More than that, McGwire has spent almost his entire life doing one thing, and doing it better than almost everybody else on the planet. You could hear it in his own words, when he talked about leading the (college) nation in home runs and such – he’s just always been good at this. World-class good. How easy do you think it would be to take a step back all these years later, honestly look at yourself, and analyze how much of it was you and how much of it was because you had “help”? Is that really something we can expect any professional baseball player to do? I just can’t even see a reason why we should want him to do that. Isn’t the point what he did, not what it did to him?

 

Personally, I think McGwire believes essentially every word he said. He rarely hesitated or looked uncomfortable. He was often near tears. I'm sure he was heavily coached, but I just don't believe he's that smart or that good of an actor. More, though, I don't care. He said what he did and when he did it. The other stuff just doesn't matter.

 

The other thing is, you and I just don’t know what steroids do or don’t do to a baseball player's abilities. McGwire doesn't really know either. And despite the haughty, barely-even-English pronouncements of Mr.
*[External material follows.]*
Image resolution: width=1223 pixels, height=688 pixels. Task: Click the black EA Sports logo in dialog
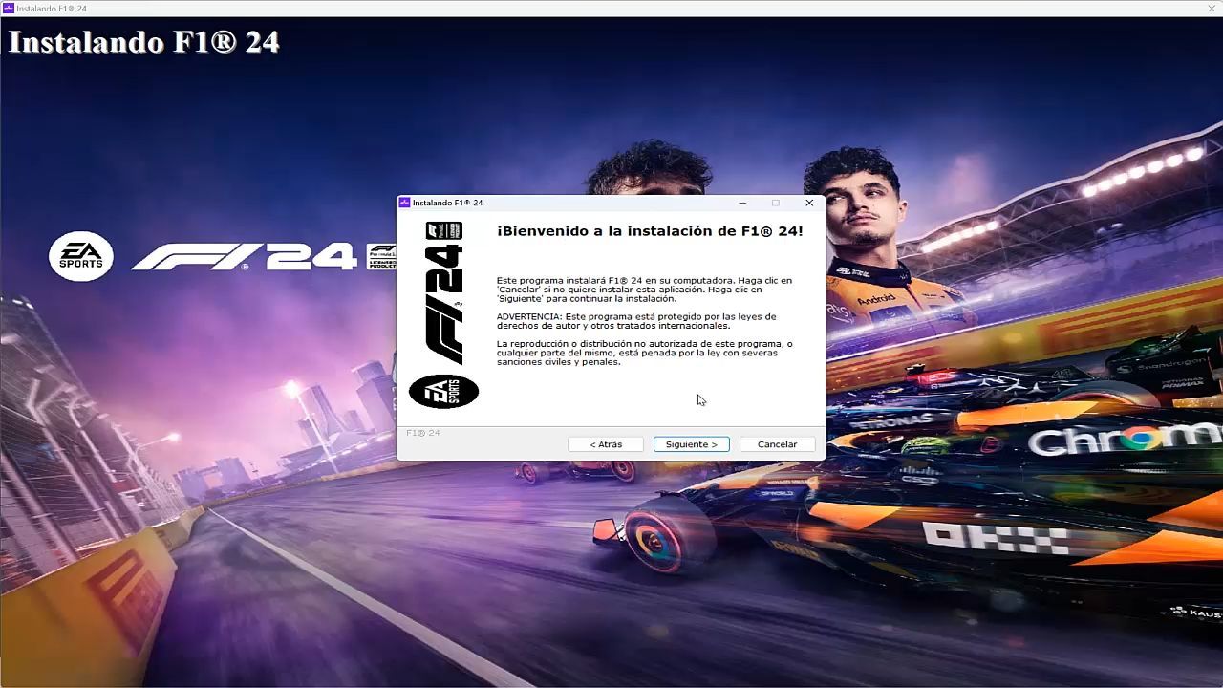click(x=443, y=391)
Haudricourt, "science" doesn't seem to know what "the substances" do either. Nobody really has a clue. Some people -- like McGwire, evidently -- think they help you get healthy or stay healthy; some people think they make you more susceptible to injury (and I suppose it’s entirely possible that they can do both). There’s certainly anecdotal evidence that they help some people hit baseballs farther, but nobody knows how much. I’ve long suspected that we’ve seriously overestimated the magnitude that effect...but the point is that we don’t know. Do I think McGwire was helped by PEDs? Of course. But I have no idea how much he was helped. And given that he’s talking about his own livelihood, I think McGwire’s position is a very reasonable one for him to take.

 

Most of all, though, I don’t think it was his job to take a position. His job, as imposed on him by the moralizing sector of the sports media, was to admit that he took steroids and to apologize. That’s exactly what he did. He didn’t try to convince us that it was a vitamin shot. He didn’t even try to convince us that the steroids didn’t help; all he said was that that was what he believed. His responses seemed -- to me, anyway -- honest and heartfelt, and about as unrehearsed as we can ever expect these things to be. It set the standard for what future mea culpas should be.

 

Now let’s get over the hate. Or redirect it toward Selig and Fehr, where it belongs.